Summary of the Court’s Decision

In the New York case Gilbane Building Co./TDX Construction Corp., et al. v. St. Paul Fire and Marine Insurance Co., allegedly defective excavation work while building an addition to Bellevue Hospital in New York allegedly cause an adjacent building to sink and resulted in additional remediation costs and litigation against the subcontractor.

The subcontractor, Samson Construction Company (subcontractor), contracted with the project owner, Dormitory Authority of the State of New York (project owner), but not with the construction manager, Gilbane Building Co./TDX Construction Corp. (construction manager). The subcontractor agreed to name as additional insureds: “Dormitory Authority of the State of New York, The State of New York, the Construction Manager (if applicable) and other entities specified on the sample Certificate of Insurance provided by the Owner.”

The subcontractor procured a CGL policy that named as an additional insured “any person or organization with whom you [the insured] have agreed to add as an additional insured by written contract.” The COI named the construction manager as an additional insured: “The following are Additional Insureds under General Liability as respects to this project:  City of New York; City of New York Health & Hospital Corporation; Forensic Biology Laboratory; Dormitory Authority-State of New York; Gilbane/TDX Construction Joint Venture.”

The project owner sued the subcontractor and the project architect for the allegedly defective excavation, and the architect filed a third-party claim against the construction manager. The project owner notified the insurer of the claim approximately five months after suit was filed.

The construction manager sued the insurer for defense and indemnity. The insurer moved for summary judgment arguing that the construction manager did not qualify as an additional insured. The trial court denied the insurer’s motion because it found that the policy “requires only a written contract to which the Subcontractor is a party,” which was satisfied by the subcontractor’s contract with the project owner.

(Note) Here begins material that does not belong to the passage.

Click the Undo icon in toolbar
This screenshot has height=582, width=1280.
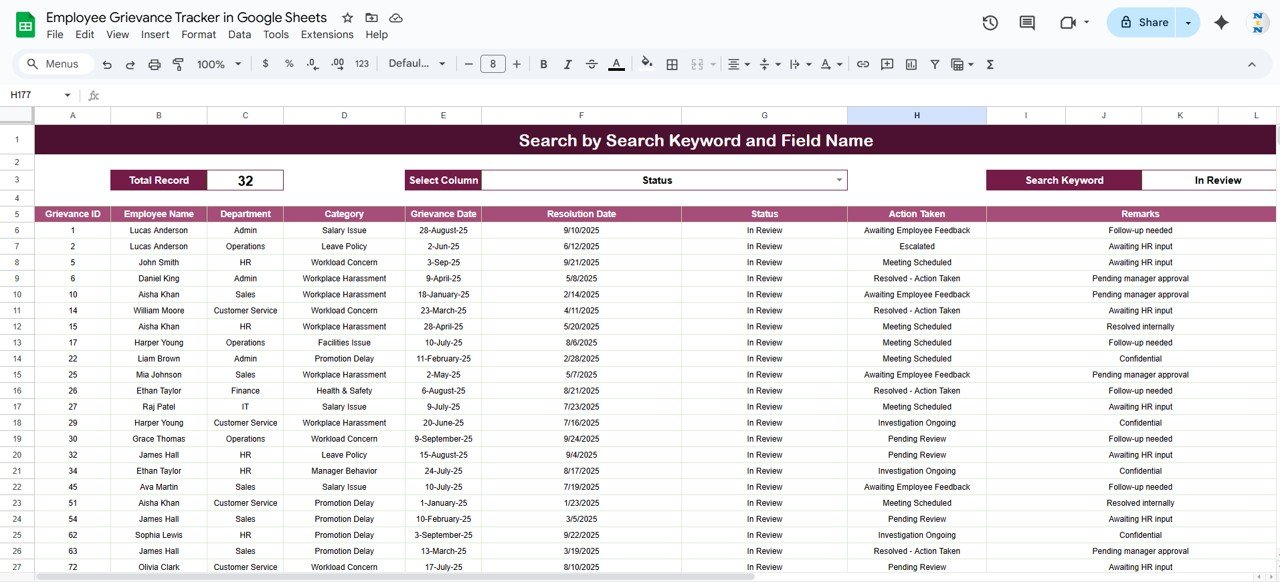coord(107,64)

The appellate court reversed because the subcontractor did not contract directly with the construction manager as the subcontractor’s policy required. The court stated that “the ‘Additional Insured-By Written Contract’ clause of the [Insurer’s] policy clearly and unambiguously requires that the named insured execute a contract with the party seeking coverage as an additional insured. Since there is no dispute that the Subcontractor did not enter into a written contract with [the Construction Manager], the Subcontractor’s agreement in its contract with the Project Owner to procure coverage for [the Construction Manager] is insufficient to afford [the Construction Manager] coverage as an additional insured under the [Insurer’s] policy.” The court applied a “literal” application of the clause and required a contract directly between the construction manager and the subcontractor. Finding no contract, the court denied coverage to the construction manager.